▶ **RECORDS FOR THIS TASK**:
====

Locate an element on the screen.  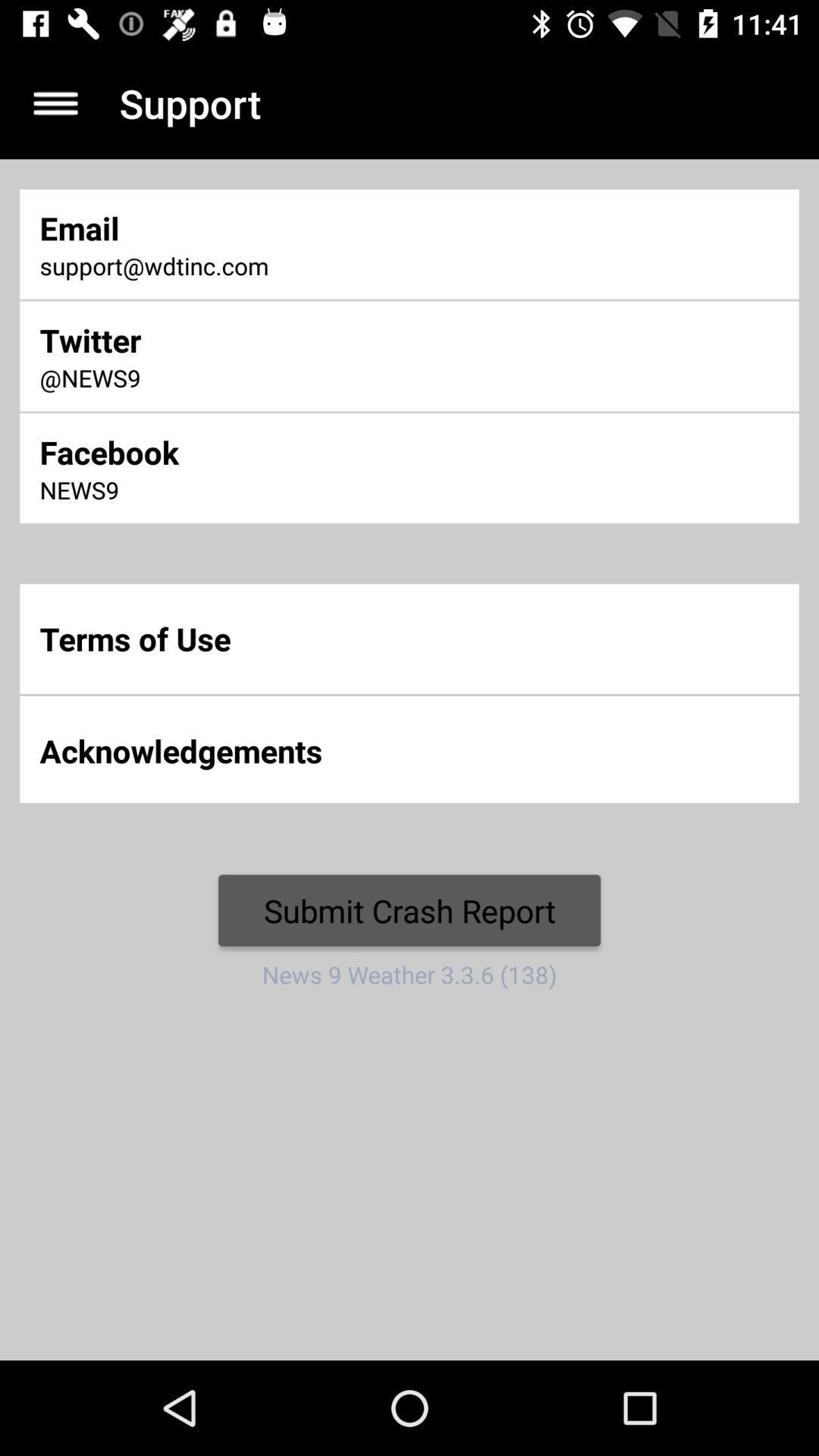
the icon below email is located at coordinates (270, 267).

====

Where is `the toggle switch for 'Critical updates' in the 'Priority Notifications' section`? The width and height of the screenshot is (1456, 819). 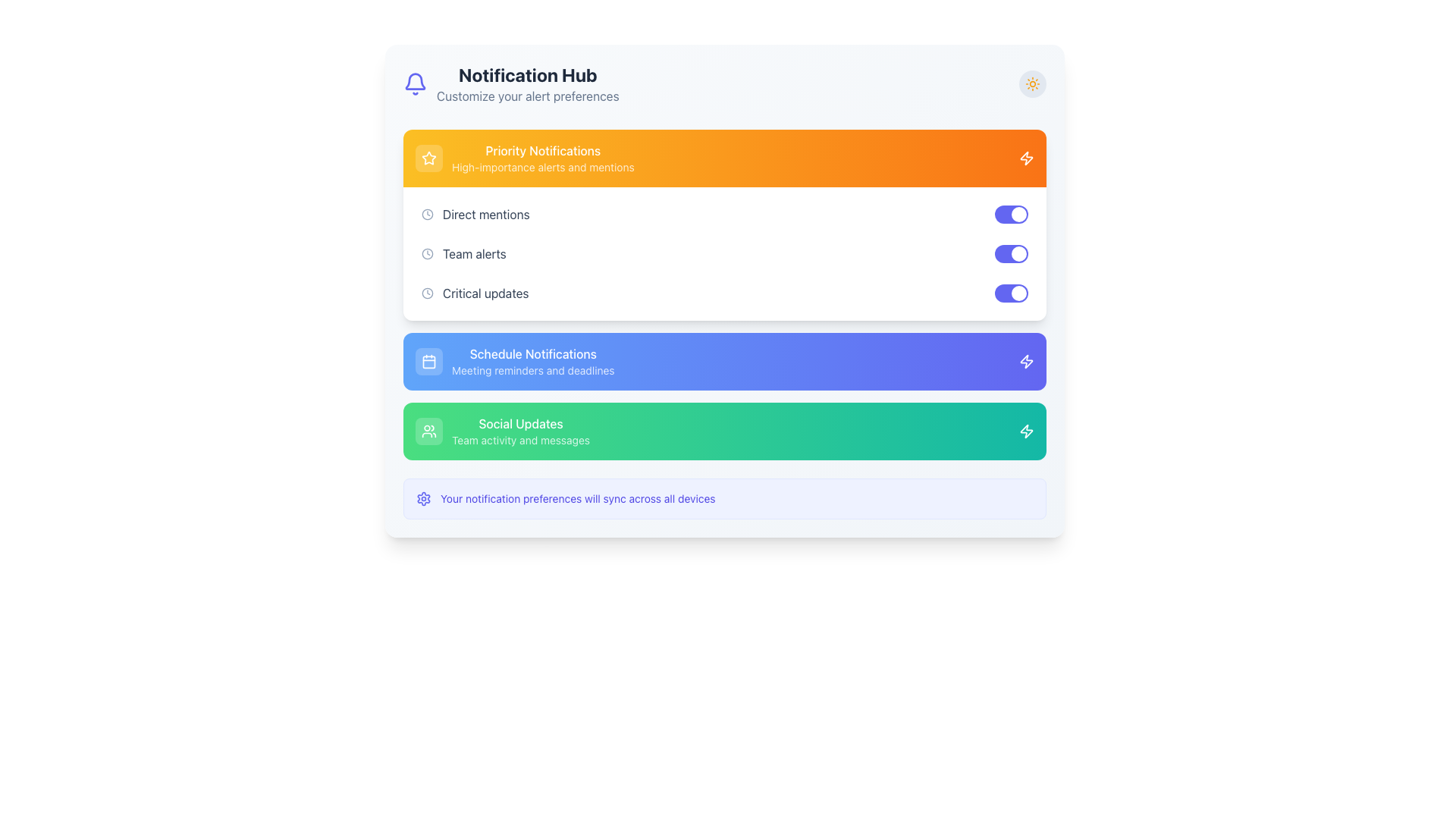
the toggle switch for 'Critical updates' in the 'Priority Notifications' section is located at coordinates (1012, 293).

====

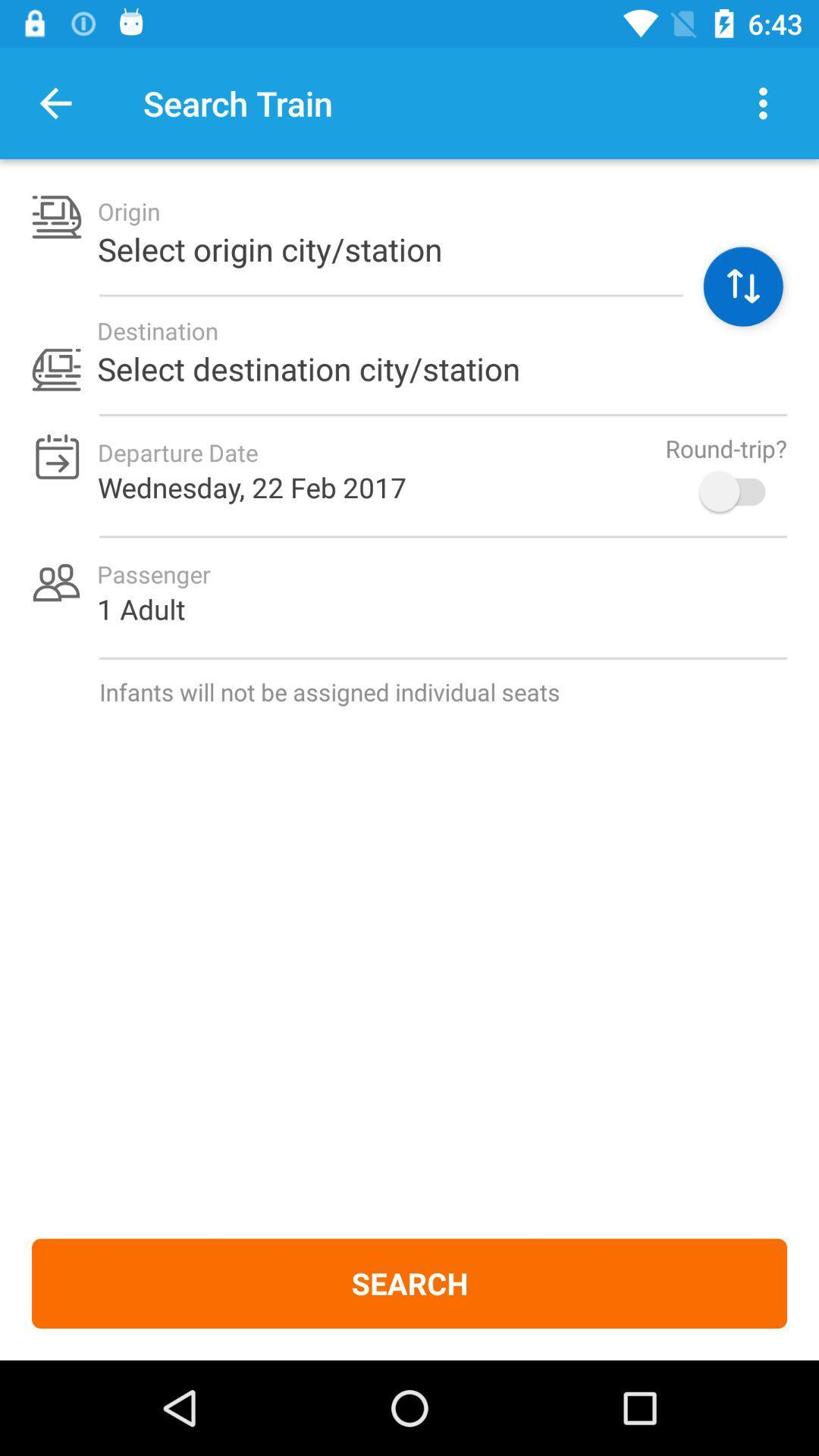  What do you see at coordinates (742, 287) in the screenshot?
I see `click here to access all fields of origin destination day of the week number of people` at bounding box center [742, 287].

====

▶ **EXERCISE PROMPT**:
Beginning at the line that contains "What do you" and stopping after the line that contains "center [742, 287].", reproduce the lines verbatim, without the pictures.

▶ **RESPONSE FOR THIS EXERCISE**:
  What do you see at coordinates (742, 287) in the screenshot?
I see `click here to access all fields of origin destination day of the week number of people` at bounding box center [742, 287].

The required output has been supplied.